Refactored NaiveBayes

* Minimized shuffle output with mapPartitions. * Reduced RDD actions from 3 to 1.
author: Lian, Cheng <rhythm.mail@gmail.com> 2013-12-25 17:15:38 +0800
committer: Lian, Cheng <rhythm.mail@gmail.com> 2013-12-25 17:15:38 +0800
commit: 3bb714eaa3bdb7b7c33f6e5263c683f4c4beeddc (patch)
tree: 046e7aaf349acdb7689cefcb307e0a246e33b69f
parent: 3dc655aa19f678219e5d999fe97ab769567ffb1c (diff)
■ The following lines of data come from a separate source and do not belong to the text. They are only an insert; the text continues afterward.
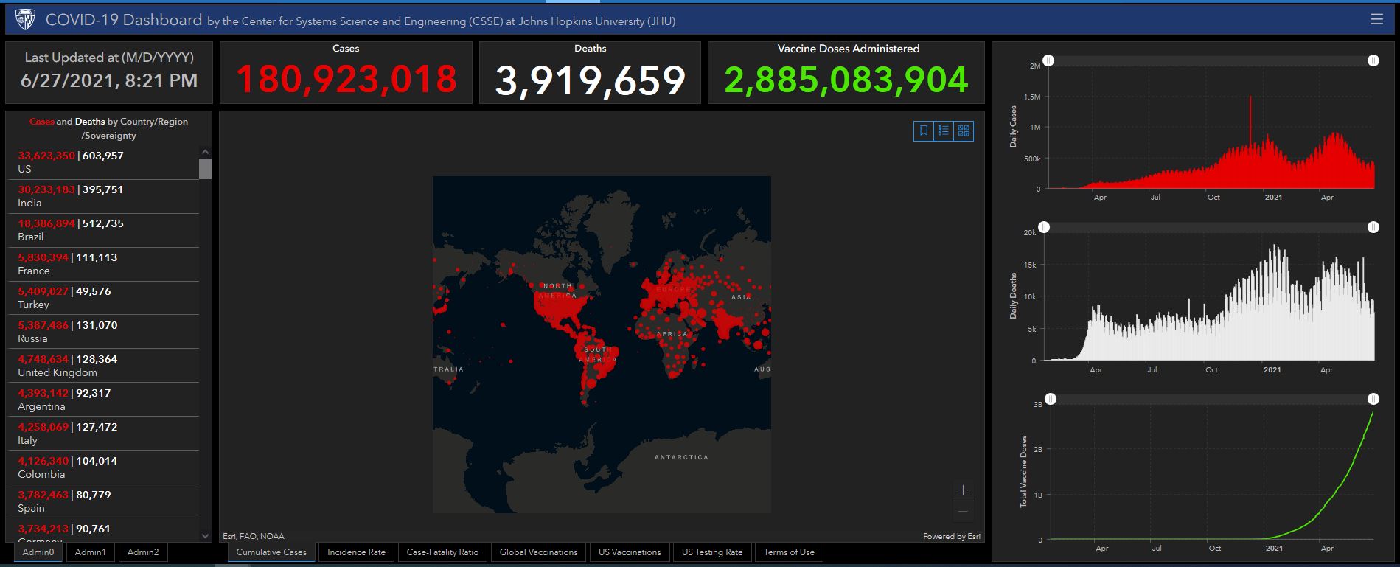This screenshot has width=1400, height=567.
Task: Zoom out on the map
Action: (x=963, y=511)
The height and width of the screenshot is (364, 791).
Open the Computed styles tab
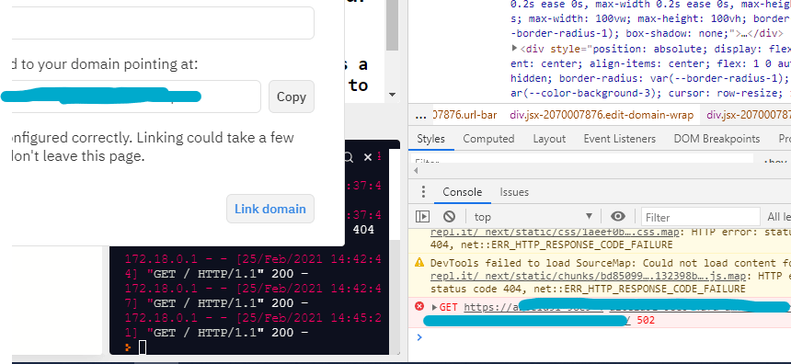pos(488,139)
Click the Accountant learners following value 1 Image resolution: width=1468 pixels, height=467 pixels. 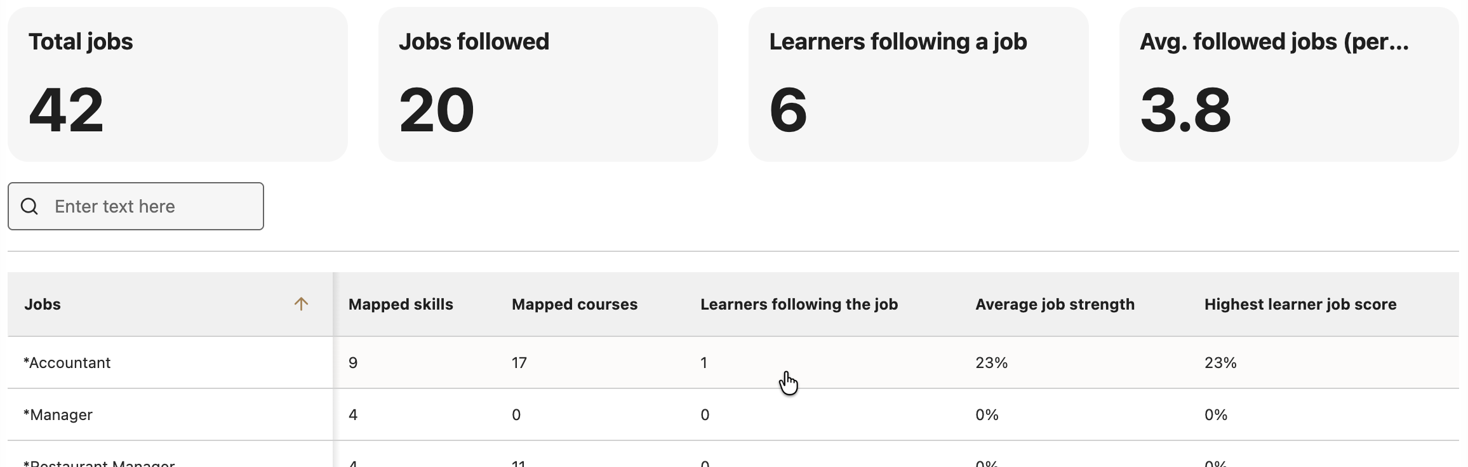pyautogui.click(x=704, y=362)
download: spark-3bb714eaa3bdb7b7c33f6e5263c683f4c4beeddc.tar.gz
spark-3bb714eaa3bdb7b7c33f6e5263c683f4c4beeddc.tar.bz2
spark-3bb714eaa3bdb7b7c33f6e5263c683f4c4beeddc.zip
2 files changed, 41 insertions, 28 deletions
diff --git a/mllib/src/main/scala/org/apache/spark/mllib/classification/NaiveBayes.scala b/mllib/src/main/scala/org/apache/spark/mllib/classification/NaiveBayes.scala
index f1b0e6ee6a..edea5ed3e6 100644
--- a/mllib/src/main/scala/org/apache/spark/mllib/classification/NaiveBayes.scala
+++ b/mllib/src/main/scala/org/apache/spark/mllib/classification/NaiveBayes.scala
@@ -48,11 +48,12 @@ class NaiveBayesModel(val weightPerLabel: Array[Double],
   }
 }
 
-
-    
 class NaiveBayes private (val lambda: Double = 1.0) // smoothing parameter
   extends Serializable with Logging {
 
+  private[this] def vectorAdd(v1: Array[Double], v2: Array[Double]) =
+    v1.zip(v2).map(pair => pair._1 + pair._2)
+
   /**
    * Run the algorithm with the configured parameters on an input
    * RDD of LabeledPoint entries.
@@ -61,29 +62,42 @@ class NaiveBayes private (val lambda: Double = 1.0) // smoothing parameter
    * @param D dimension of feature vectors
    * @param data RDD of (label, array of features) pairs.
    */
-  def run(C: Int, D: Int, data: RDD[LabeledPoint]): NaiveBayesModel = {
-    val groupedData = data.map(p => p.label.toInt -> p.features).groupByKey()
- 
-    val countPerLabel = groupedData.mapValues(_.size)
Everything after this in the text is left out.